The fine print (because there’s always fine print)
A few things deserve honest attention:
- It’s not free:No training, yes — but extra compute at inference time. The algorithm does multiple resampling passes, tunes parameters like α, and juggles several candidate generations. Not quite “vanilla sampling”.
- It shines on verifiable reasoning:Short-form maths, coding, and QA behave beautifully. Open-ended or long-horizon tasks? Still an open question. The paper dips its toes into AlpacaEval 2.0, but we’re not done exploring.
- It depends on base model competence:A strong base model blossoms under this approach. A weaker one… well, it tries its best. This technique elicitsalready-latent reasoning rather than inventing new abilities from scratch.

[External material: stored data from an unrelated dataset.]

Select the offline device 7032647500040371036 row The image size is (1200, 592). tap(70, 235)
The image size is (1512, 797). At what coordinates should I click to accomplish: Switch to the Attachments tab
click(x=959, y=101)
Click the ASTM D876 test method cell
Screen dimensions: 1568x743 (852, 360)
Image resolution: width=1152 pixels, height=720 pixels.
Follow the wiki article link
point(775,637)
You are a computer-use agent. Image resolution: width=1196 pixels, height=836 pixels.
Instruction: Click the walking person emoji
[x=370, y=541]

- It’s not a replacement for agentic reasoning:Multi-turn planning, tool-use, or long-context agents still benefit from dedicated training. This method improves single-shot reasoning, not full agent behaviour.
Why this matters (and what you might actually do with it)
If you’re working with modern base models — anything in the 7B to 70B+ range — this finding hints at a quiet shift in the field:
- You may already have more reasoning capability than you think.
- Getting better results might require smarter inference, not heavier training.
- Power sampling is particularly attractive for deployments where:
- some extra inference cost is acceptable,
- diversity matters,
- and you want better answers without touching the training pipeline.
However, if your workflows rely on planning, multi-turn dialogues, or agents navigating messy environments, keep your RL and fine-tuning tools handy. Sampling won’t solve everything — but it will help more than you expect.
Final thought
Perhaps the most interesting takeaway isn’t the algorithm but the implication:
These models have been sitting on untapped reasoning potential all along.
Sometimes they just need to be asked the right way — or, in this case, resampled the right way.
What would you try improving first: the model itself, or the way you listen to it?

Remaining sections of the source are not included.